■ **Written task**: Copy out the items from the line containing "Screen dimensions: 827x785" through the line containing "Action: 180,75", both included, and leave the pictures out.

------------------------------------------------------------------------

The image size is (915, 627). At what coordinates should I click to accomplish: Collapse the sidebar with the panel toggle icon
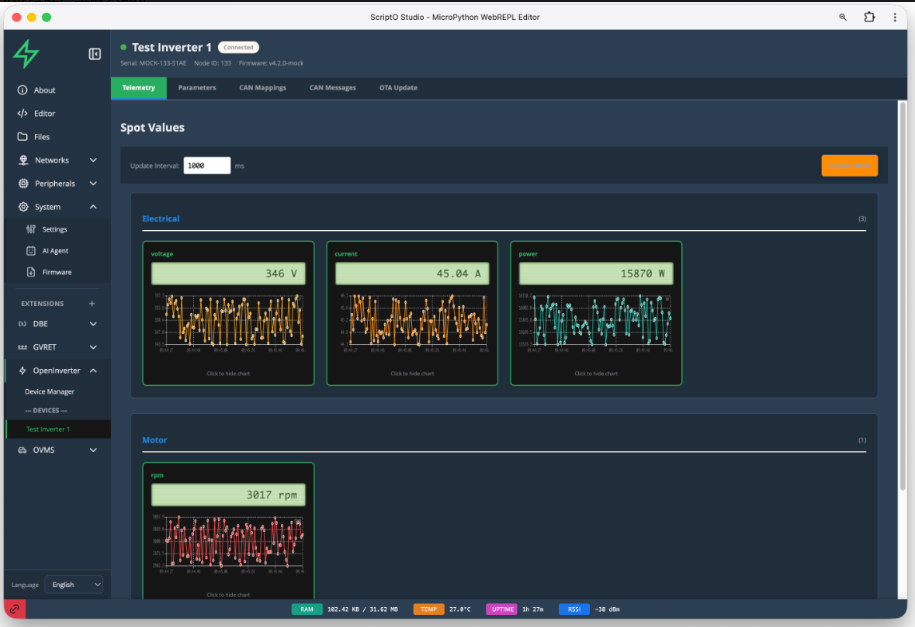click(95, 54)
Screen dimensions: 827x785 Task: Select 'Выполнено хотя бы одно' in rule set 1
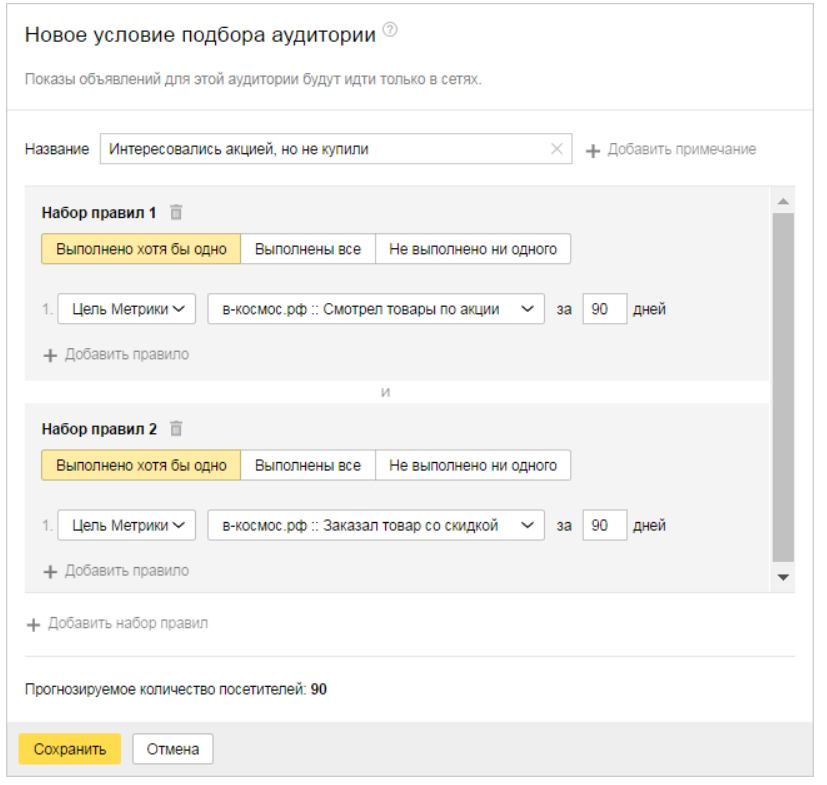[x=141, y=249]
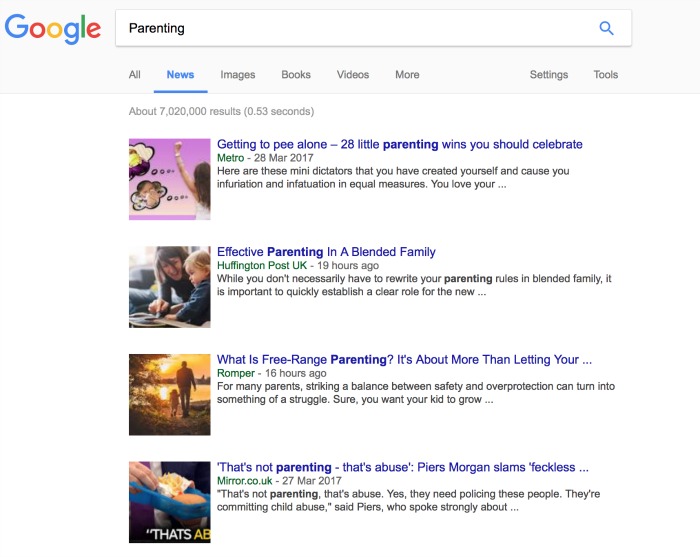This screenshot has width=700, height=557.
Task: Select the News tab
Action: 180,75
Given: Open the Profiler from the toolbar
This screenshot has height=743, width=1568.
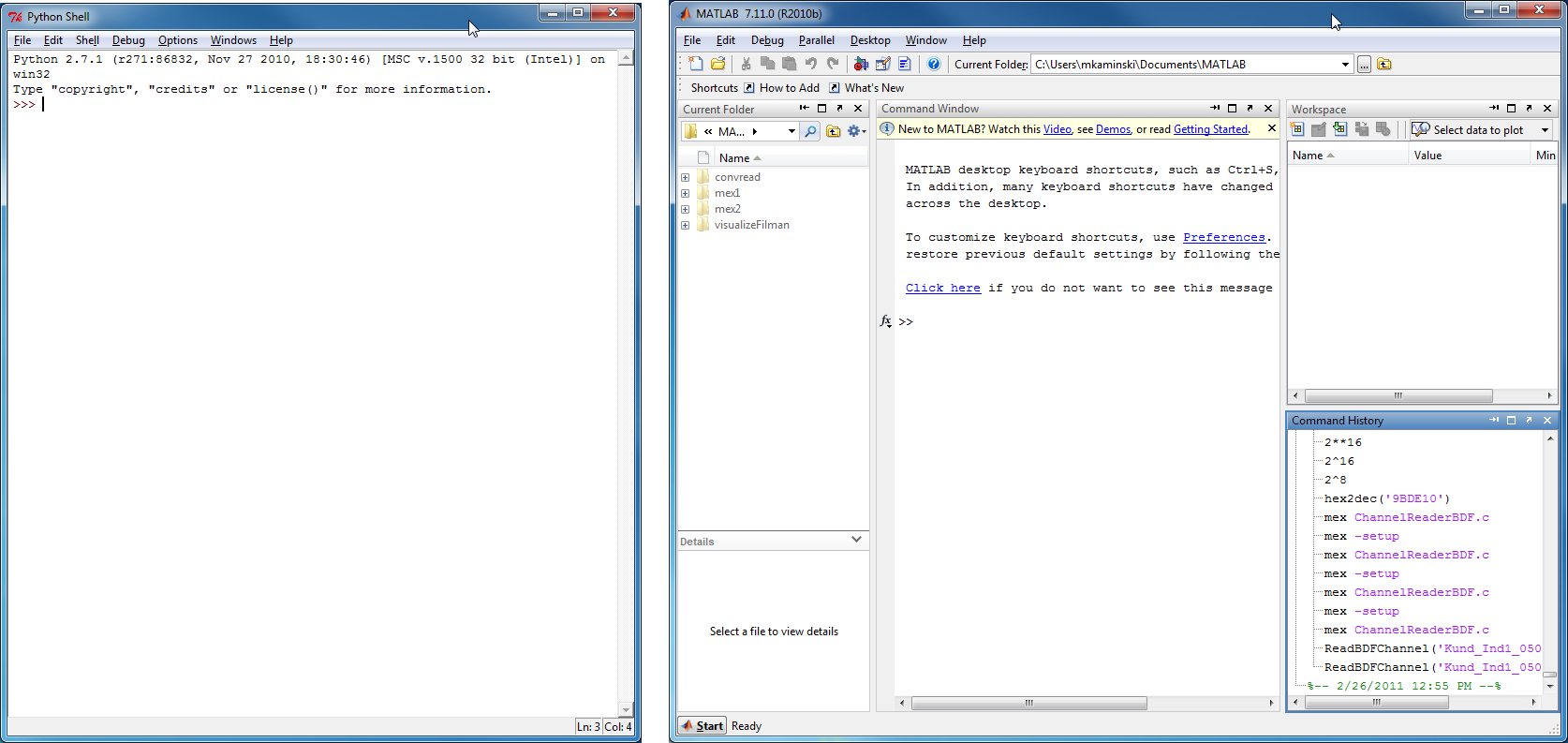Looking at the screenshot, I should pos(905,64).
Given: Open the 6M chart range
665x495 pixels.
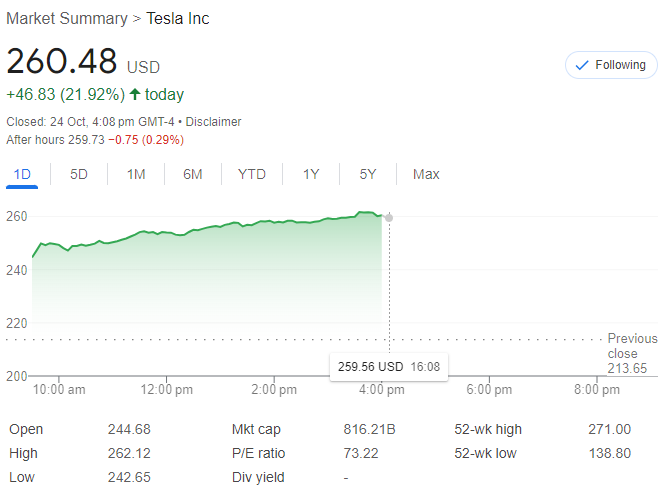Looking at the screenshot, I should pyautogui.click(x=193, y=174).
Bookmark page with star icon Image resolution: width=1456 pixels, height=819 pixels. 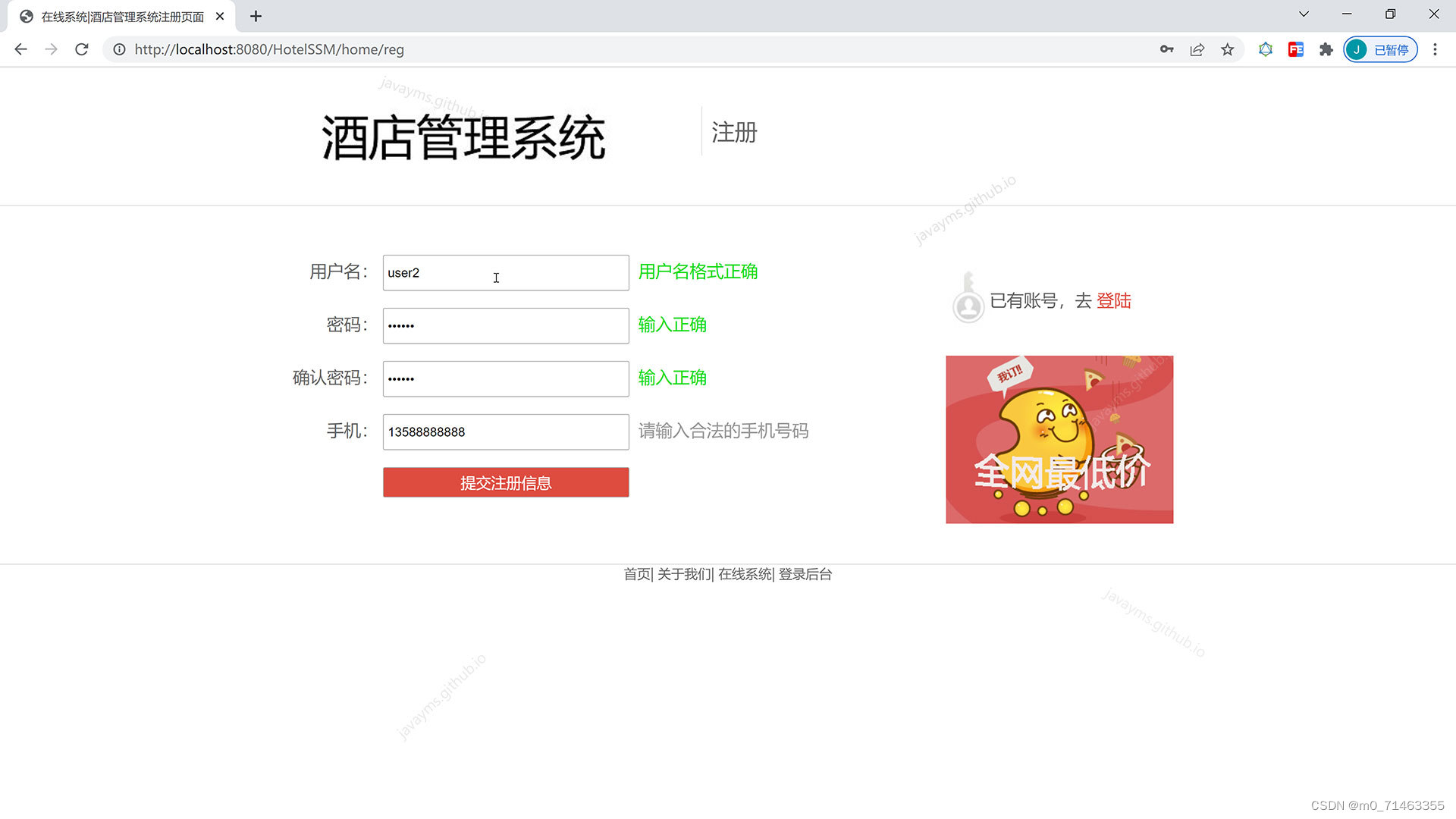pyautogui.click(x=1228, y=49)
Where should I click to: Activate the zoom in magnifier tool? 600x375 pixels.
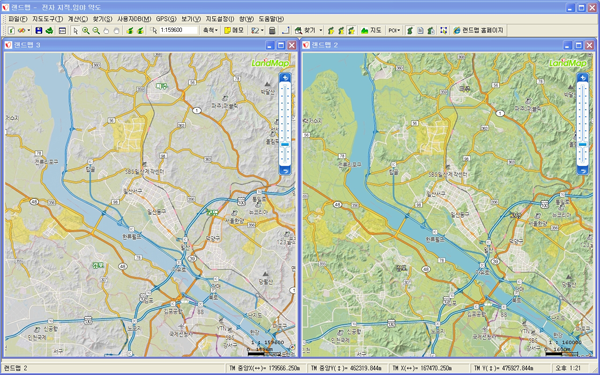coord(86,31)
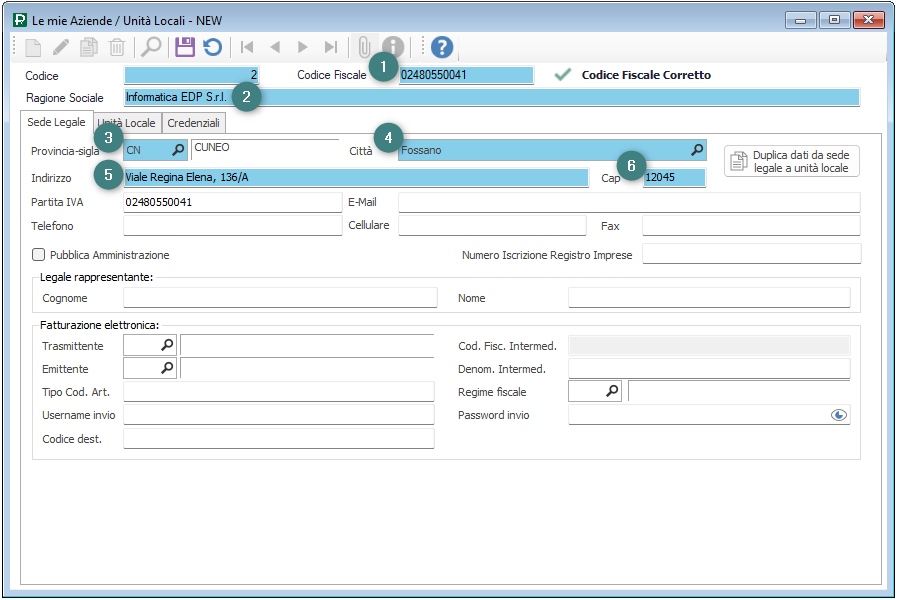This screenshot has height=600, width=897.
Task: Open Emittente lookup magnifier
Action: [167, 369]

------------------------------------------------------------------------

■ **Reply to the task**:
Screen dimensions: 827x785 Task: Select 'Выполнено хотя бы одно' in rule set 1
[x=141, y=249]
This screenshot has width=700, height=557.
Task: Select the News tab
Action: 180,75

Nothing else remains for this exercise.